Mit Theaterstücken wie "Biedermann und die Brandstifter" oder "Andorra" sowie mit seinen drei großen Romanen "Stiller", "Homo faber" und "Mein Name sei Gantenbein" erreichte der Schweizer Schriftsteller und Architekt Max Frisch ein breites Publikum und fand Eingang in den Schulkanon. Die Auseinandersetzung mit sich selbst steht im Zentrum von Frischs Werk und deutet doch über das eigene Selbst hinaus. Viele der dabei aufgeworfenen Probleme können als typisch für den postmodernen Menschen gelten: Finden und Behaupten einer eigenen Identität in Auseinandersetzung mit den festgefügten Bildern anderer, Geschlechterrollen und ihre Auflösung sowie die Frage, was mit Sprache überhaupt ausgedrückt werden kann und was im letzten "unsagbar" bleibt.

Die Schweizer Journalistin Klara Obermüller arbeitete unter anderem im Feuilleton der NZZ, der Weltwoche und der FAZ sowie bei der Kunst- und Kulturzeitschrift "du". Sie war Mitglied des Literarischen Quartetts und arbeitete als Moderatorin beim Schweizer Fernsehen in der Sendung "Sternstunde Philosophie". Heute ist sie als freie Publizistin, Moderatorin und Referentin tätig. Gestaltung: Alexandra Mantler-Felnhofer.

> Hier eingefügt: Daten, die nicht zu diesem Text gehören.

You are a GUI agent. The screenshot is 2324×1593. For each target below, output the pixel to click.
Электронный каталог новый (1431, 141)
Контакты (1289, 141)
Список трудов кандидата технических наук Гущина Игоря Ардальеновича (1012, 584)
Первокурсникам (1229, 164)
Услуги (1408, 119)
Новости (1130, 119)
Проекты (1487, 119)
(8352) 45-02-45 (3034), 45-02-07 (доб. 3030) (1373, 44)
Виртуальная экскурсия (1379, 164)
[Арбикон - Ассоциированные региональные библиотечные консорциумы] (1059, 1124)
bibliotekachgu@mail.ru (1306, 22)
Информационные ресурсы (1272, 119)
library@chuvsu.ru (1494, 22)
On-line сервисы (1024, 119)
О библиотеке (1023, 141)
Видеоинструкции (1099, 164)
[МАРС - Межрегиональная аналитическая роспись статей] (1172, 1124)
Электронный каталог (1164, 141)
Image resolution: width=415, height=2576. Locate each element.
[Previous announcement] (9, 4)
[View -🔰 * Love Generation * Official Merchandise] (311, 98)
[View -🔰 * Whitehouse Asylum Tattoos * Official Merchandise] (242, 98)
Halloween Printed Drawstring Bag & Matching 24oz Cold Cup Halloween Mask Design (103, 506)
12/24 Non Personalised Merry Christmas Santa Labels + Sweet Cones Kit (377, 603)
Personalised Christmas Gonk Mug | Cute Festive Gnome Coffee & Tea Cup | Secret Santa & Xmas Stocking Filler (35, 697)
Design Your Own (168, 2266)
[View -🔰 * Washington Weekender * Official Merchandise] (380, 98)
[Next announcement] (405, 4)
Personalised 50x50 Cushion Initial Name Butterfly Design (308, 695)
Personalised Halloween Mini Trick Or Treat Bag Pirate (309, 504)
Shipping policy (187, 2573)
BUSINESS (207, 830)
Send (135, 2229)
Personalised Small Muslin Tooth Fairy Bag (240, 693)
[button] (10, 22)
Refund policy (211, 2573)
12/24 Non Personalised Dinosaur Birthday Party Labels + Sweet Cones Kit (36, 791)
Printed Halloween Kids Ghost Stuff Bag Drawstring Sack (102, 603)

"Voraussetzung der Toleranz (sofern es sie geben kann) ist das Bewusstsein, das kaum erträgliche, dass unser Denken stets ein bedingtes ist." (Max Frisch: "Tagebuch 1946-1949")
 
Als Max Frisch diesen Gedanken zu Papier brachte, Ende der vierziger Jahre des letzten Jahrhunderts, da wusste er noch nichts vom religiösen Fundamentalismus unserer Tage. Was er aber sehr wohl kannte, war die rechtsradikale Gesinnung der Nationalsozialisten in Deutschland und ihrer Sympathisanten im eigenen Land. Ihnen gegenüber konnte es keine Toleranz geben, das war auch dem jungen Max Frisch sehr bald klar geworden. Wie aber stand es grundsätzlich mit Andersdenkenden, zum Beispiel in der Politik? Toleranz üben, die Meinung des andern gelten lassen, das klingt schön und sagt sich leicht. Dass es aber auch bedeutet, die eigene Überzeugung in Zweifel zu ziehen, weil der andere ja vielleicht recht haben könnte - das stellt unser Bewusstsein auf eine harte Probe. "Kaum erträglich" nennt es Frisch, weil es heißt, dass es überhaupt keine letzten, unumstößlichen Wahrheiten mehr geben kann. Max Frisch mag als junger Mensch darunter gelitten haben. Später entwickelte er daraus seine eigene Poetik. Ähnlich wie Bert Brecht sah auch er sich als einer, der Fragen stellt und Gewissheiten anzweifelt. Seine Aufgabe als Autor sei erfüllt, sagte er einmal, wenn die Leser ohne eine Antwort auf seine Fragen nicht mehr leben könnten. Dabei interessierte ihn die Frage mehr als die Antwort, das Suchen mehr als das Finden. Endgültiges, ein für allemal Gesichertes und Festgeschriebenes, war ihm grundsätzlich zuwider. Das Bewusstsein, "dass unser Denken stets ein bedingtes" ist, mag schwer erträglich sein. Für Max Frisch war es nicht nur die Voraussetzung von Toleranz; es war die einzige Haltung, die er als Intellektueller überhaupt für angebracht hielt.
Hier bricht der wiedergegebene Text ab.